Work item - Your answer must be the exact lines from the one holding "The height and" through the last line of the records below, with no pictures.

[Saved data entries]
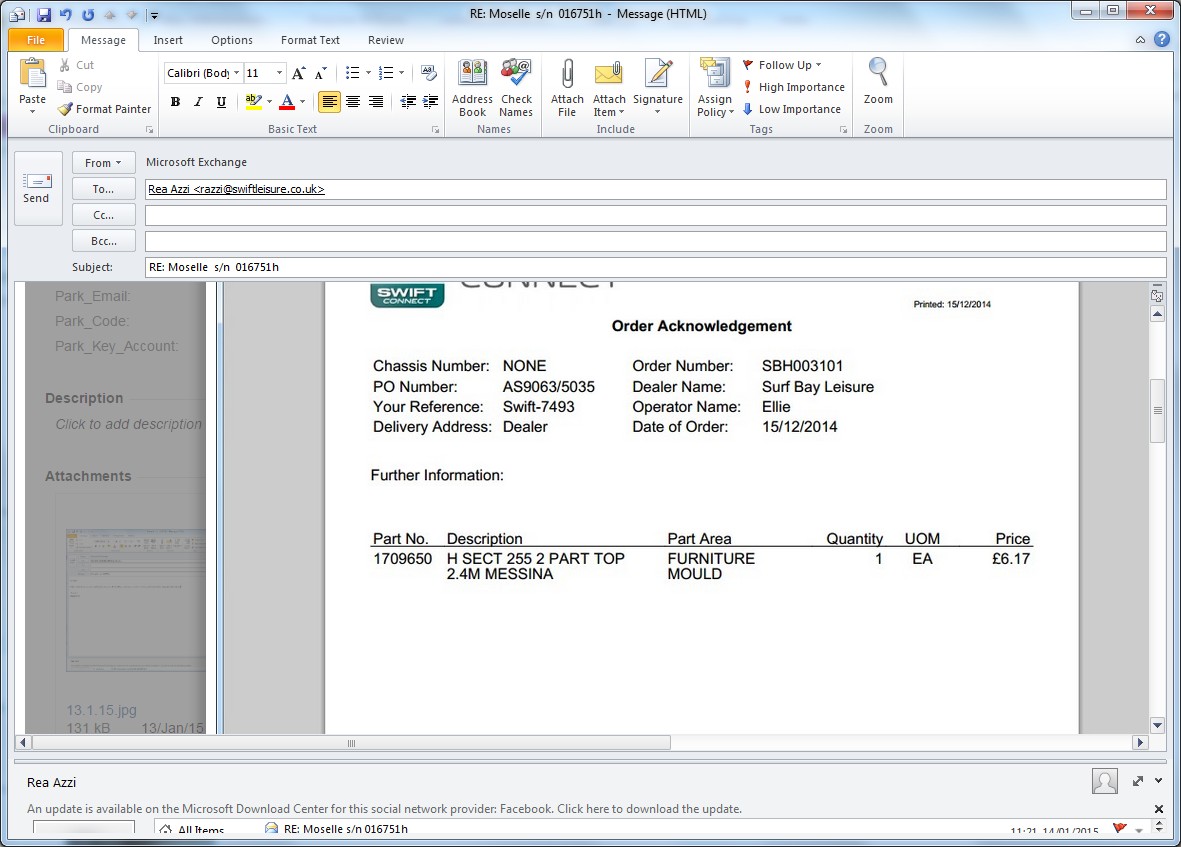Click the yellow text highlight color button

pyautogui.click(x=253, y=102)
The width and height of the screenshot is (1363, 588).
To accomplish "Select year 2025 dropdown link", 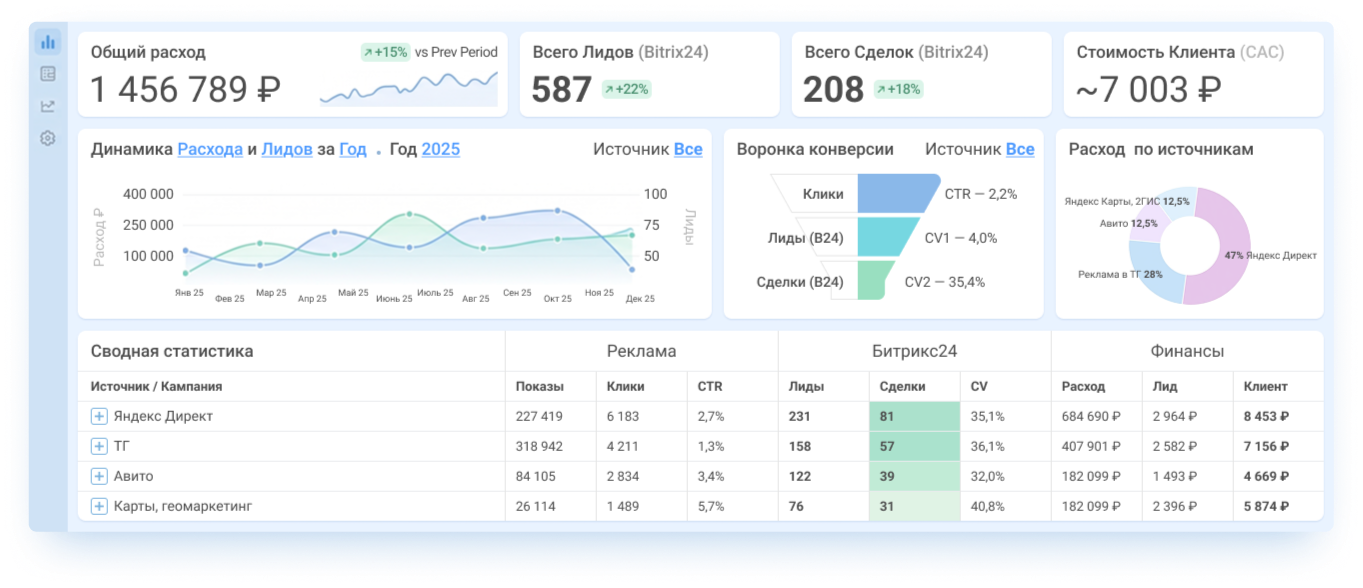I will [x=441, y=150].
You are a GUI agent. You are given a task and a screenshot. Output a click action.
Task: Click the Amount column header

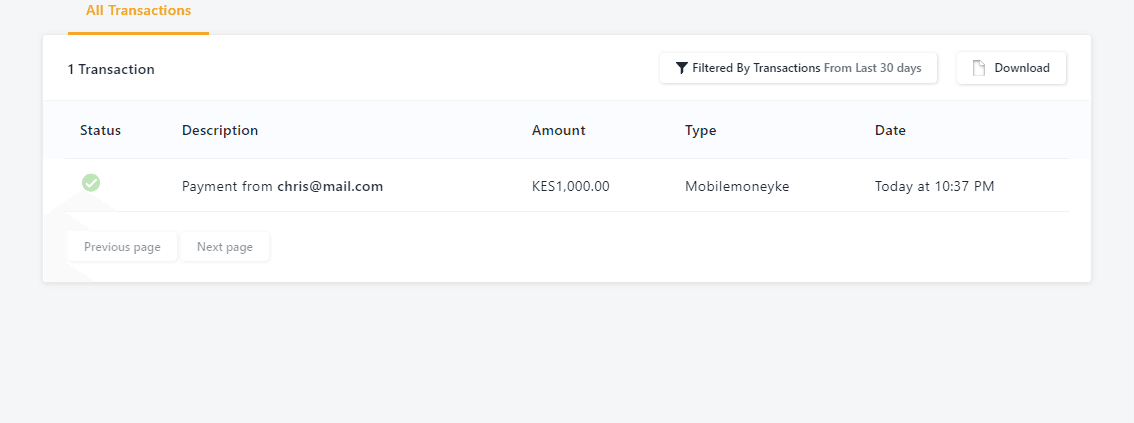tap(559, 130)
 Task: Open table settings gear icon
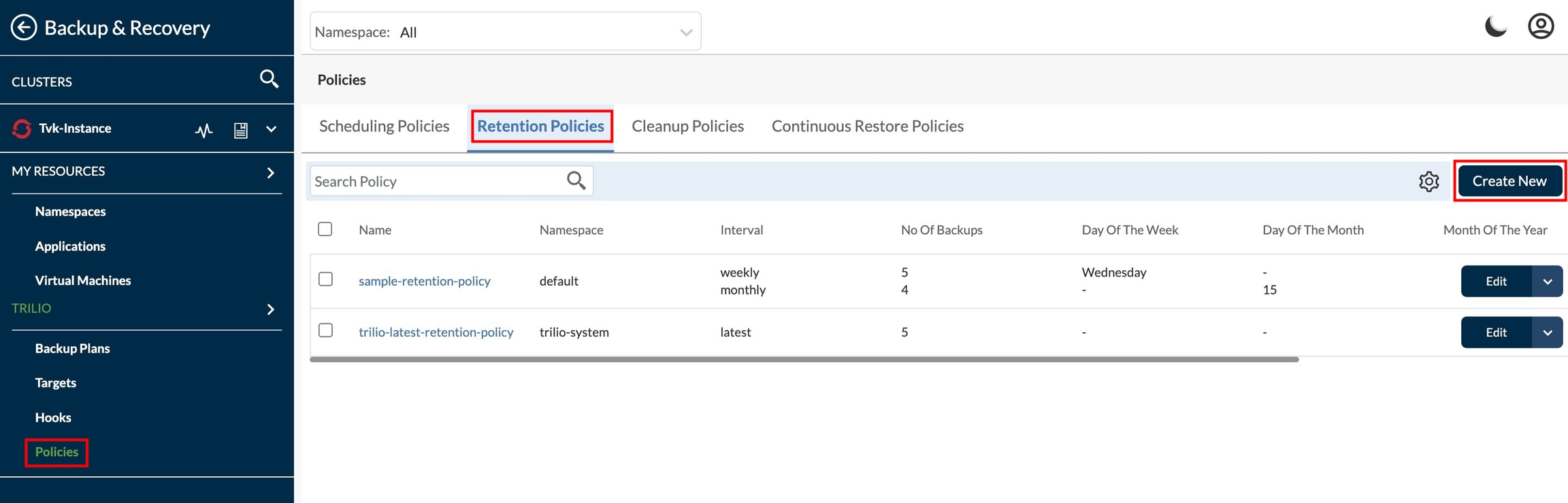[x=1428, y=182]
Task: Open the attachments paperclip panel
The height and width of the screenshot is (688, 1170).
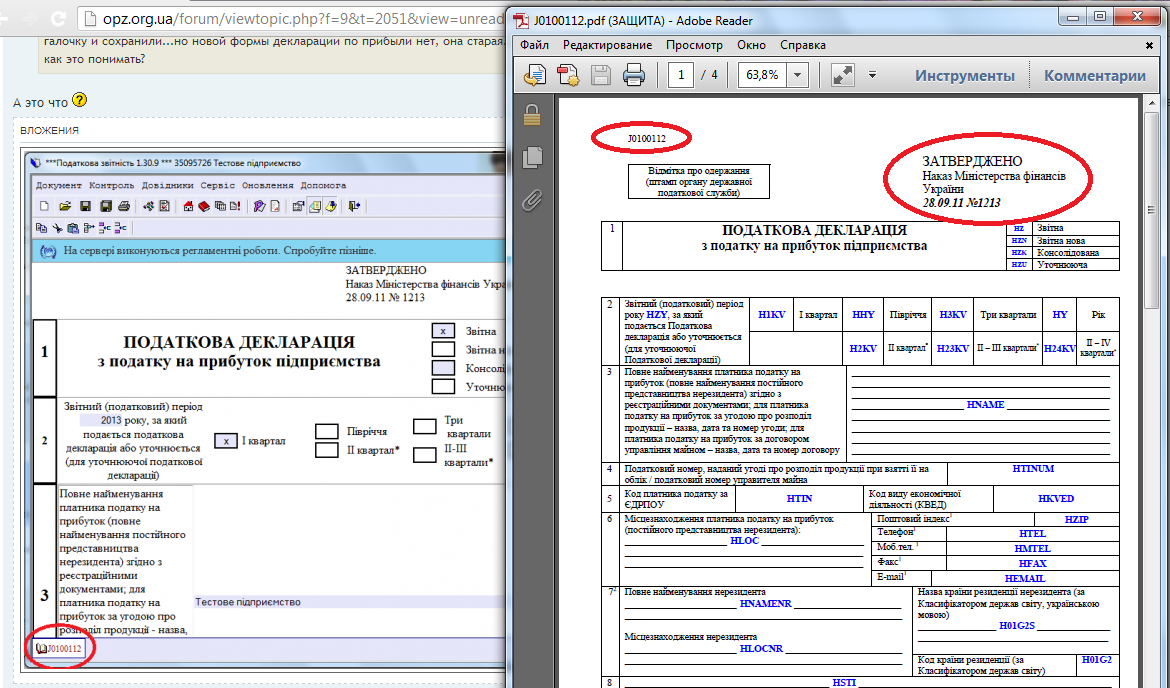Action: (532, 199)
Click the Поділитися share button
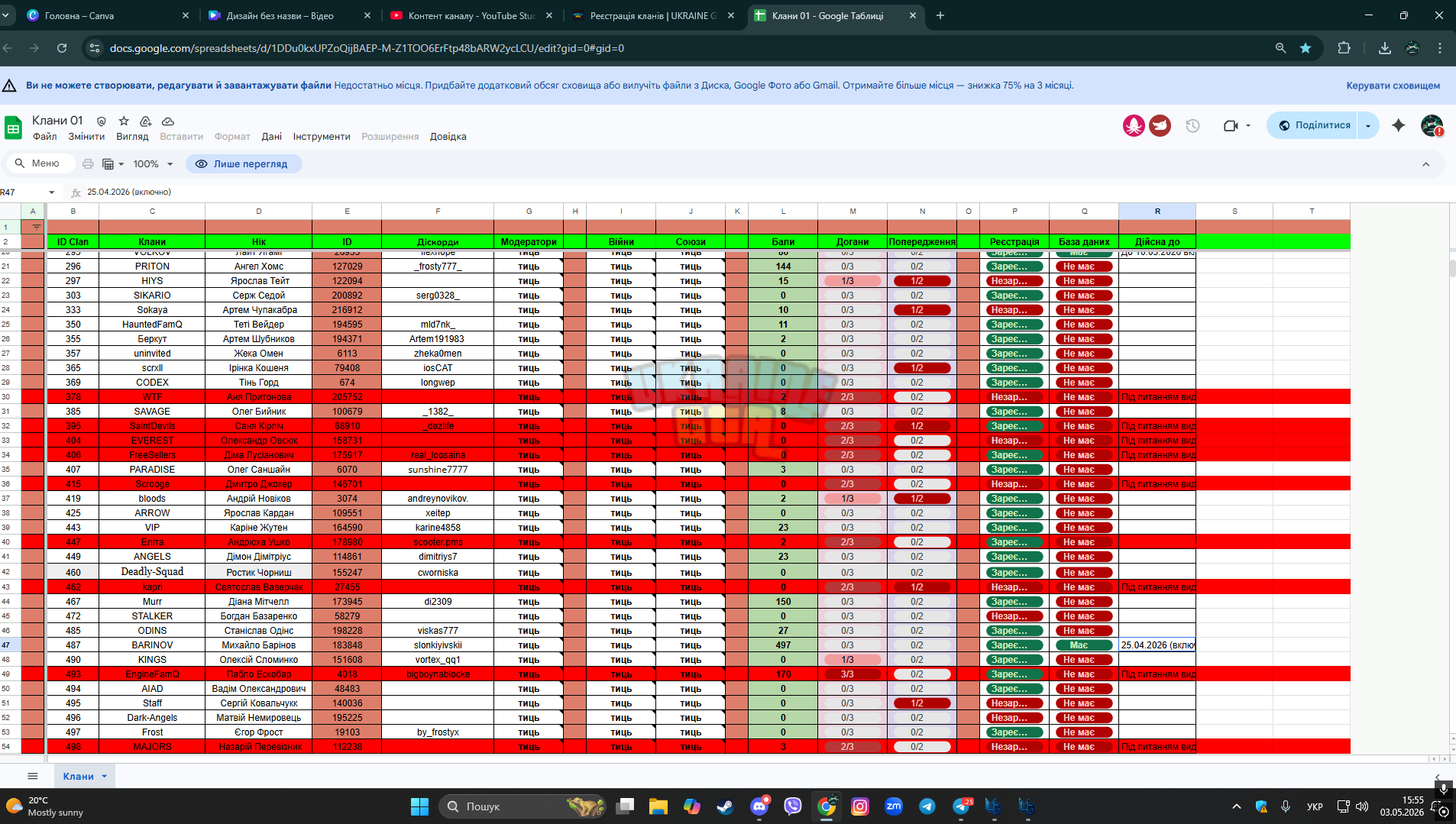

Written solution -
The height and width of the screenshot is (688, 1170).
Action: (532, 199)
Click the Поділитися share button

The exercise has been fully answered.